Dopo Agar è stata la volta di altri esponenti di primo piano della classe dirigente turca al potere, come il figlio dell'ex primo ministro Binali Yildirim, che Peker sostiene essere al centro del traffico di droga dal Venezuela. E soprattuto come l’attuale potentissimo ministro dell’Interno turco Suleyman Soylu, uno dei potenziali successori di Erdogan, che Peker accusa di abuso di potere e corruzione. Intanto l’audience cresce e supera gli 11 milioni di spettatori, in gran parte giovani sotto i 40 anni con un disperato bisogno di trasparenza. Il governo, di nuovo, non risponde alle accuse, lasciandole cadere nel vuoto, ma i partiti d’opposizione cominciano ad alzare la voce chiedendo spiegazioni.

Intanto la produzione della serie si affina, a partire dai titoli delle puntate. La quinta si intitola “Ogni peccato ha un angelo della vendetta”. La sesta, “La grandezza della vittoria si misura dalla difficoltà della lotta”. La settima, la più vista sinora con 17 milioni di spettatori, si intitola “Chi guarda la vita senza paura non teme la morte”. Ed è in questa puntata, quella del 23 maggio, in un climax da sceneggiatore consumato, che Peker lancia la più pesante delle accuse mosse sinora all’establishment turco: un ex consigliere per la sicurezza di Erdogan sarebbe stato alla guida di una forza paramilitare che aveva inviato armi a militanti legati ad Al-Qaeda in Siria.

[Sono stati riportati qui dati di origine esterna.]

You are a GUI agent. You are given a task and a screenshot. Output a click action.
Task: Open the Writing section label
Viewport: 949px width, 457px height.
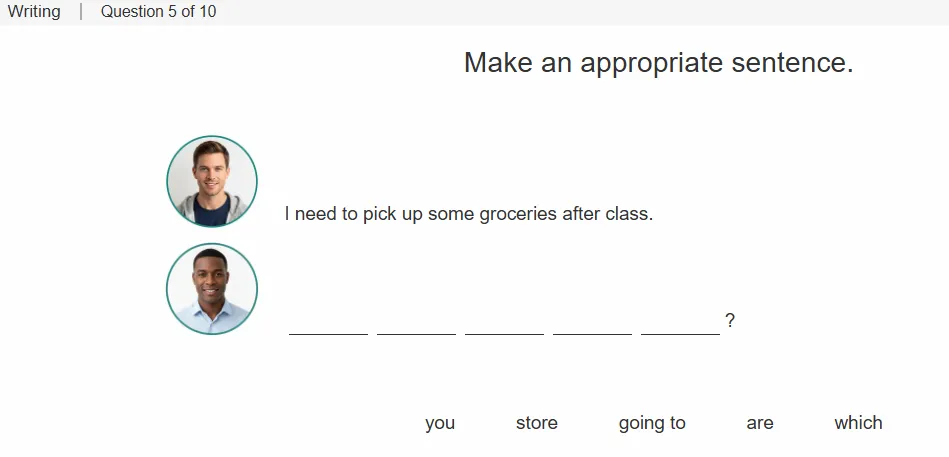(34, 12)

È il 26 maggio quando Erdogan finalmente risponde a Peker: “Rovineremo questo gioco, queste trame. Interromperemo questa operazione subdola. Inseguiremo i membri delle bande criminali ovunque nel mondo fuggano. Non lasceremo soli questi criminali finché non li riporteremo nel nostro paese e li consegneremo alla magistratura”. La caccia all’uomo ha inizio. Peker è a Dubai, città stato che molto difficilmente concede l’estradizione e che per questo è diventato porto sicuro per i criminali di mezzo mondo, ma i servizi segreti turchi si mettono comunque sulle sue tracce. Lo sfondo dei video cambia, ed è il segnale che Peker ha cambiato l'hotel da cui trasmette le sue dirette. La caccia non toglie al boss la sua sicumera, anzi: l’ottava puntata, il 30 maggio, si intitola “Gli alberelli cresciuti dalle tempeste non vengono distrutti dai venti”.

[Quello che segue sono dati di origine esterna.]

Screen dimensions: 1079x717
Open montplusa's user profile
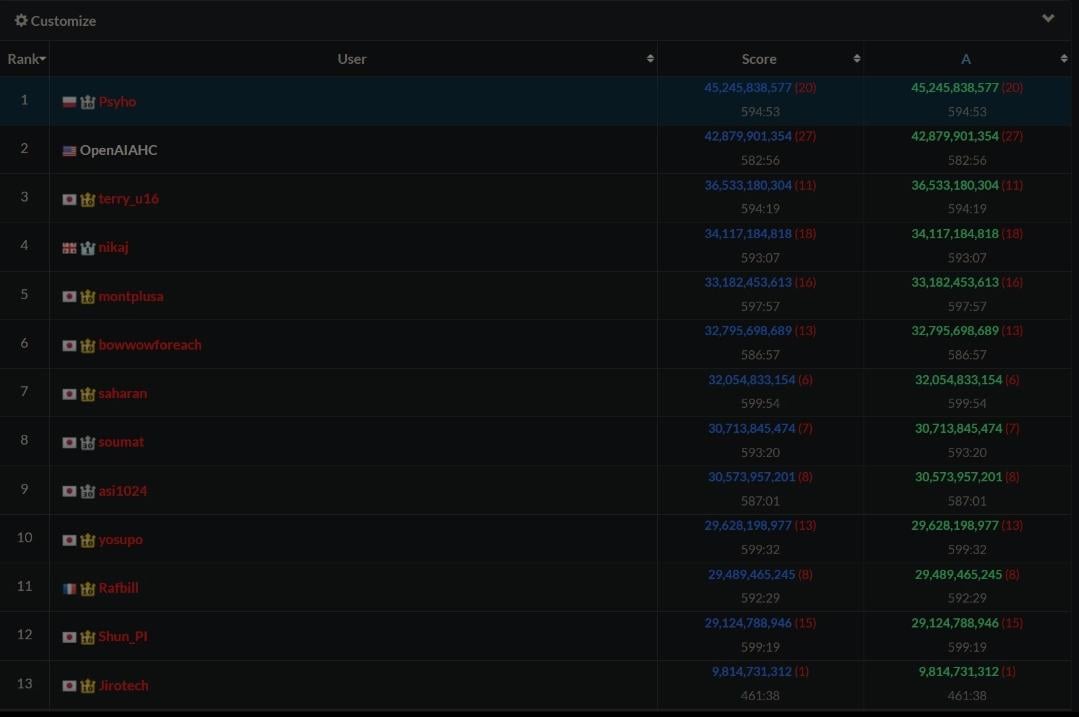pos(131,297)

È in questa puntata che Peker, gilet scuro, camicia aperta in puro stile Tony Montana, con un mappamondo da un lato del tavolo e una gigantesca rosa dei venti dall’altro – simboli non a caso delle Nazioni Unite e della Nato – annuncia che le puntate in cui comincerà a parlare di Erdogan saranno quelle successive al 13 giugno, giorno in cui si terrà l’incontro tra Biden e il Presidente turco: “Lo faccio per il bene della Turchia”, dice Peker. Il cui regime, dopo le proteste di piazza Taksim, il golpe fallito, la crisi economica, la pandemia, si ritrova appeso alle parole di un mafioso con uno smartphone e un treppiedi davanti a lui. Se questo è il segno dei tempi, saranno tempi interessanti.